By Judy Harrison, BDN Staff

PORTLAND, Maine — The restitution owed by the co-defendant of former Passamaquoddy Gov. Robert Newell of Indian Township was lowered Tuesday by nearly $136,000 at a hearing in U.S. District Court.

James Parisi Jr., 50, of Portland still will have to repay more than $1.5 million to the federal government.

In July, the 1st U.S. Circuit Court of Appeals vacated one of the counts of which Parisi was convicted in November 2008 following a jury trial. His co-defendant, Newell, was convicted of 29 counts, including conspiring to defraud the U.S., misapplication of government funds, fraud and lying to federal agencies.

Parisi was convicted of 11 crimes, including conspiracy, misapplication of tribal and federal funds and lying to federal agencies. The men’s crimes are all related to the use of restricted federal funds awarded to the Passamaquoddy Tribe from 2002 to 2006.

The 1st Circuit upheld Newell’s conviction and restitution order for about $1.7 million but lowered Parisi’s restitution after vacating his conviction on the one count.

Newell and Parisi conspired by misapplying approximately $1.7 million that had been awarded for tribal programs, according to the 29-page ruling made public in July.

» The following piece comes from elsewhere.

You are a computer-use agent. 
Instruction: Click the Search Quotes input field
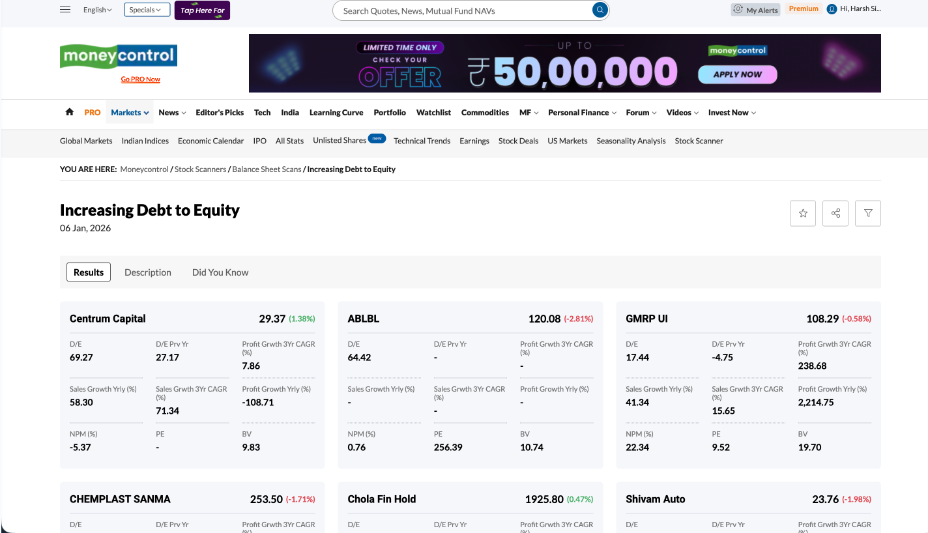[463, 10]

The pair also diverted funds from the tribal employees’ retirement account. Court documents also stated that Newell used the restricted federal funds and the funds of the tribe’s Indian Health Center to benefit himself, his family and other tribal members with whom he curried favor. Newell used many of these restricted funds to provide approximately $1.6 million in general assistance to tribal members during 2006, his last year in office, according to the documents.

Parisi was sentenced in April 2009 to a year and a day in prison. He was released on April 9, 2010.

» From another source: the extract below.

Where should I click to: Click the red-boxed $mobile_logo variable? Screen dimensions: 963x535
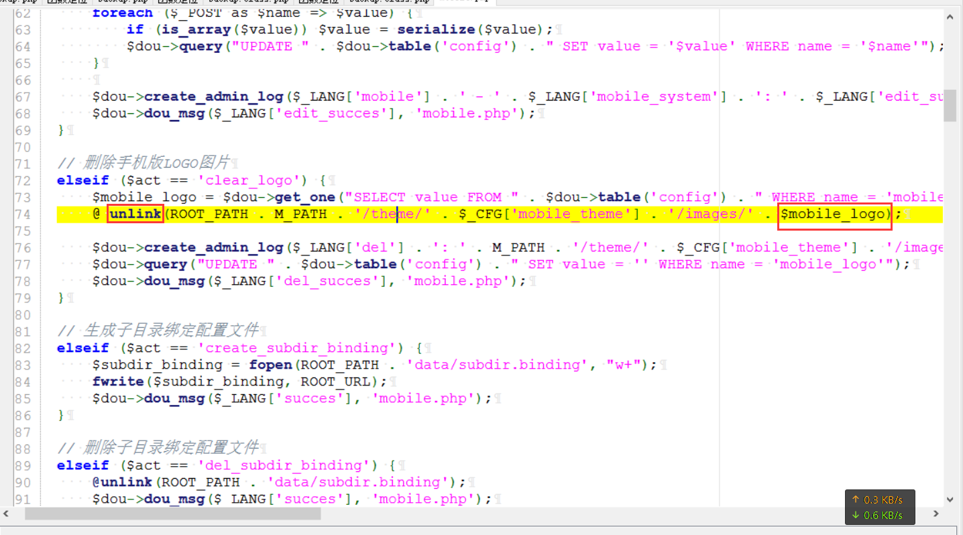tap(834, 213)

U.S. District Judge George Singal, who sentenced Parisi, lowered his restitution by $135,800 at a brief hearing Tuesday.

Parisi’s attorney, George “Toby” Dilworth of Portland, said in a telephone interview after the hearing that his client is working but his income is limited. Dilworth estimated that Parisi has paid about $1,000 in restitution.

Newell was sentenced to five years in prison. He remains incarcerated in a federal facility in Waymart, Pa. He is scheduled to be released in September 2013, according to the Federal Bureau of Prisons.

BDN reporter Sharon Kiley Mack contributed to this story.